Mainstream leisure centres are often too intimidating and have equipment that will not cater for less able / disabled users.
At the heart of I Can is the passion and desire to enable our users to move more and feel better, this is an ethos and foundation shared by both physiotherapy and exercise professionals and it enables great things to be achieved by bringing together different yet similar industries.
Hannah Wright, one of the physiotherapists at the I Can Therapy Centre, explains how physiotherapy assessments help users to become more active.
‘The one-to-one assessment ensures a full health and social history from the user. It facilitates insight into their perspective and enables us to set realistic goals, which are reviewed after 25 sessions.

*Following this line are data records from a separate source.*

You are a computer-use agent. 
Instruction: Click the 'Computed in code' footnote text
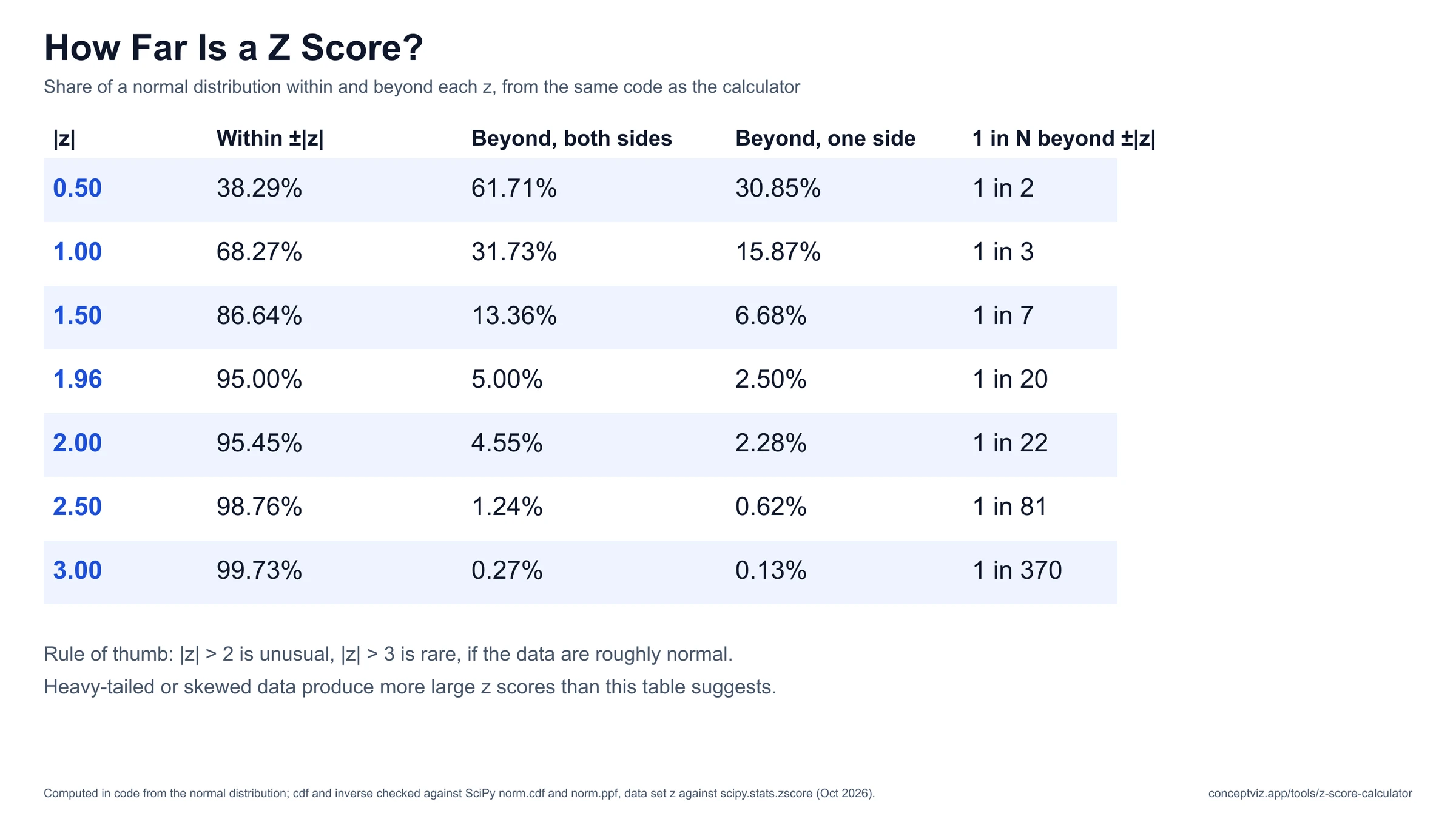point(459,794)
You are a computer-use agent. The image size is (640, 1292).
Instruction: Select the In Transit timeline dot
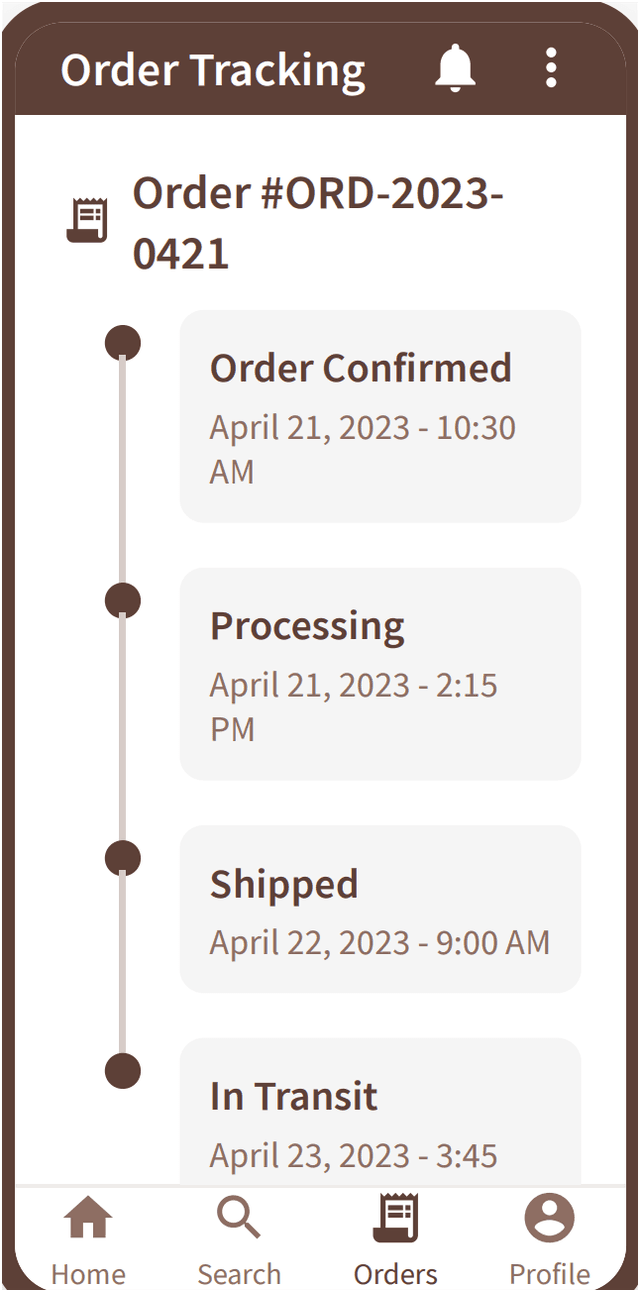tap(123, 1071)
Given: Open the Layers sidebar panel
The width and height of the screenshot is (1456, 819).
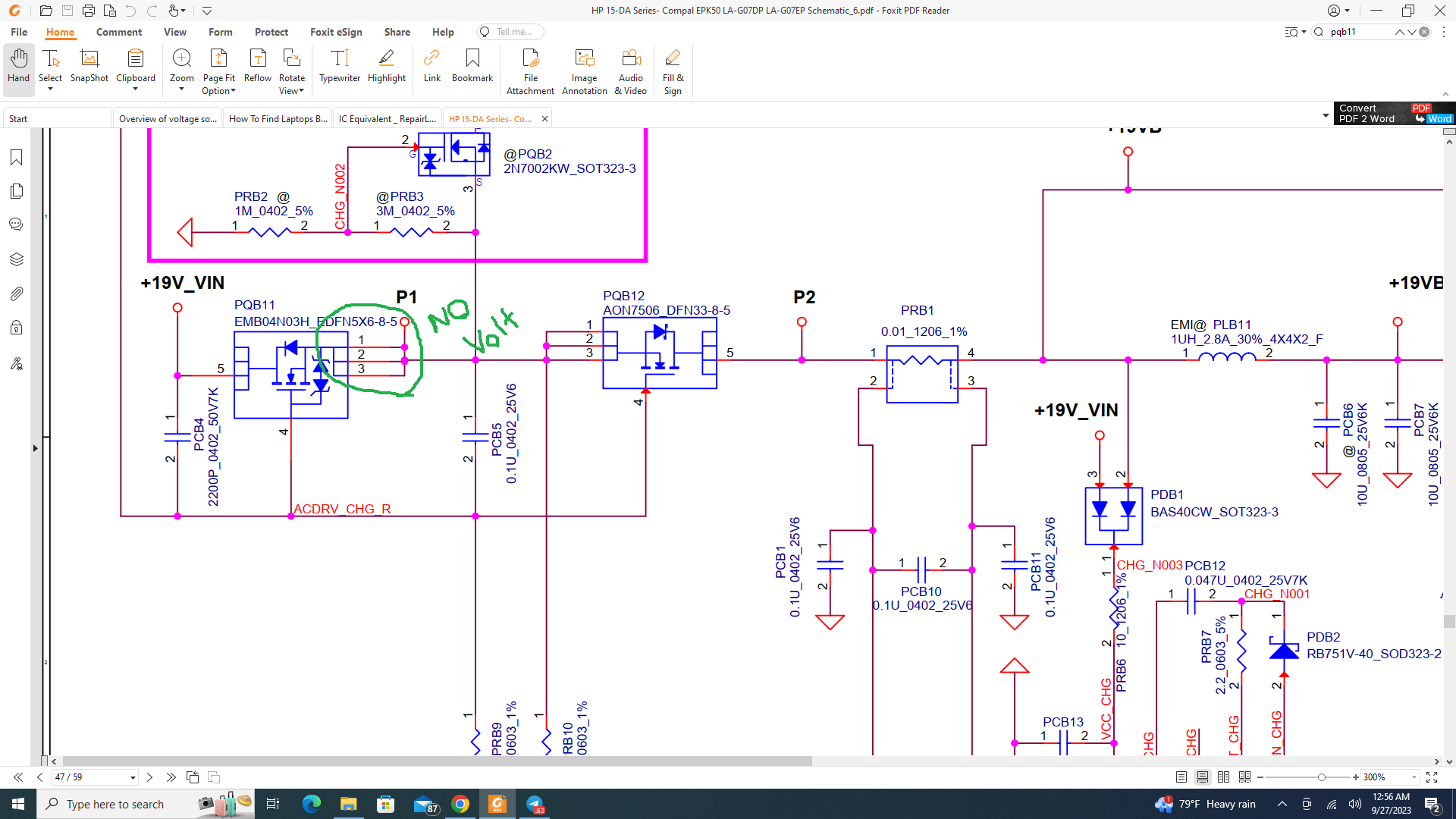Looking at the screenshot, I should 17,259.
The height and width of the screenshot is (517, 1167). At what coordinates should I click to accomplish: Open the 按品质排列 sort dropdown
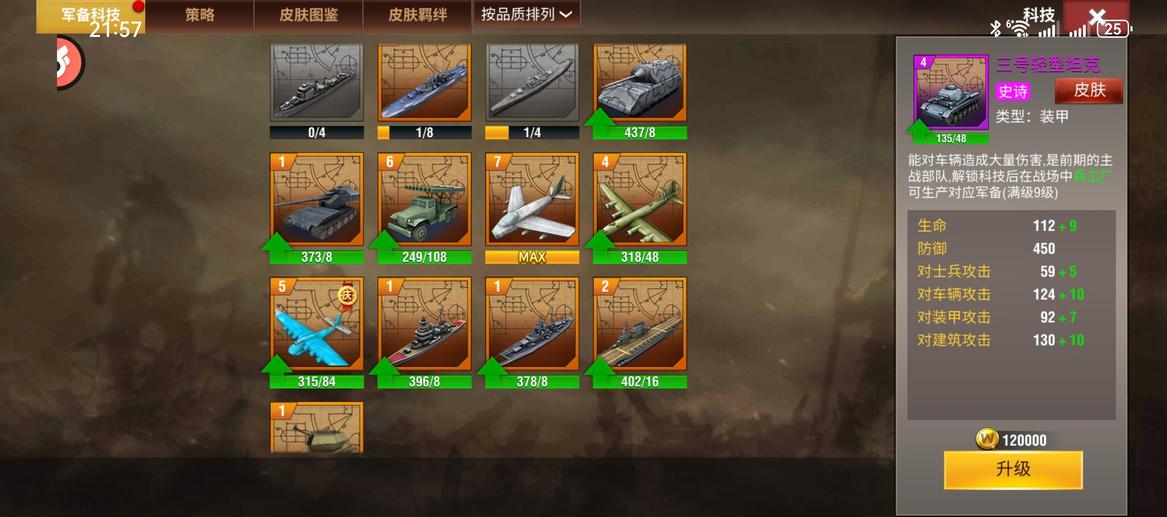526,15
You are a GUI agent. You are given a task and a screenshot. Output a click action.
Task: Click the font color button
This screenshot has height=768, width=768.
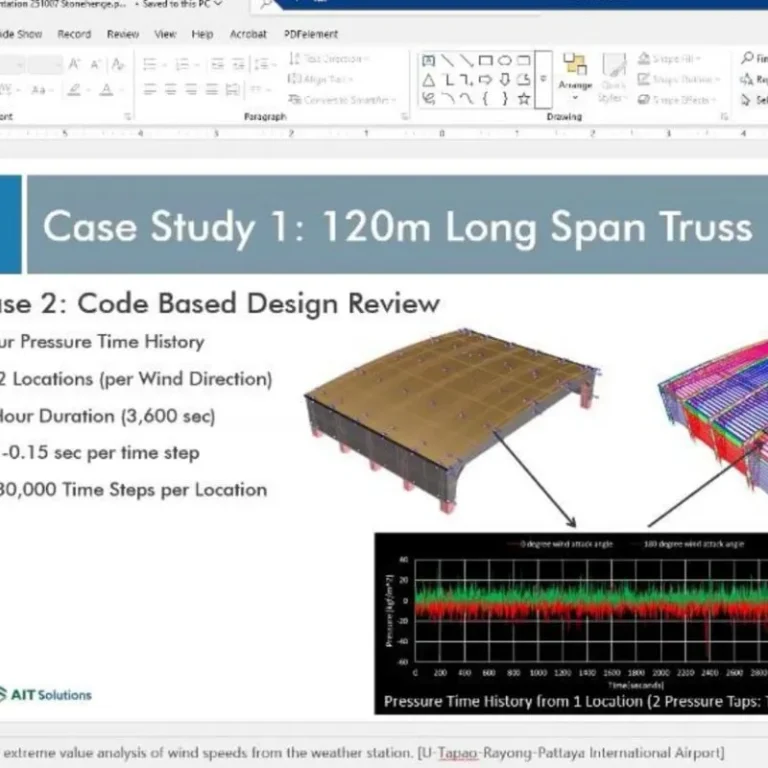pos(106,90)
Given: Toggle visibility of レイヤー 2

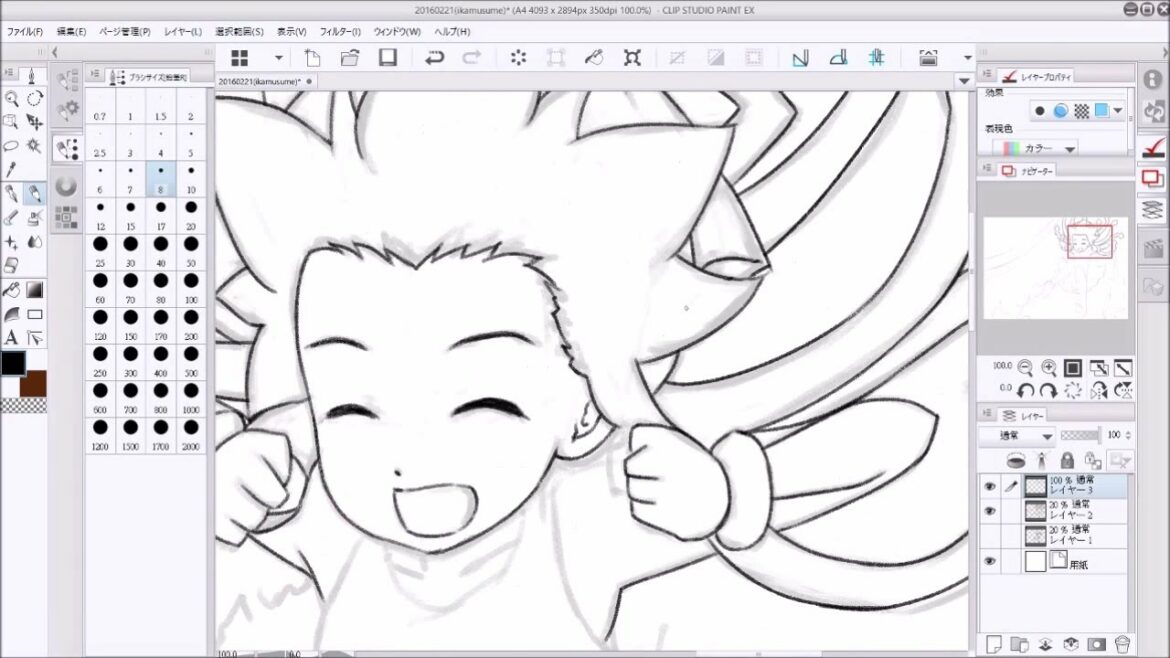Looking at the screenshot, I should pos(990,511).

‘And the objective assessment provides an overview of range of movement, neurological function and global strength. We incorporate outcome measures including the Timed Up and Go and the Berg Balance Scale so that we can evaluate physical progress at each review.’
Pip Lee is a level 4 fitness instructor and circuit coordinator at the centre.
She says one of the main benefits of the centre’s approach is that it provides physical, mental and social support that inspires users and keeps them motivated.
‘No-one is on their own at the centre, we our here to support users through even the toughest challenges, to enable them to believe in themselves and improve their overall health.
‘Anything is possible, and our team are here to support users and enable them to achieve their goals.’
The user experience
Sally Fellows has been exercising at the centre since February and says: ‘When part of your body does not work and then the machine moves there is a weird sensation of the brain working with the body again.
‘This could not happen on a normal exercise machine. It gives me so much confidence and now I can stand better for transfers. I was worried that my mobility had got worse but now I feel so much stronger. I’m not needing to raise my chair so high to stand which is amazing.’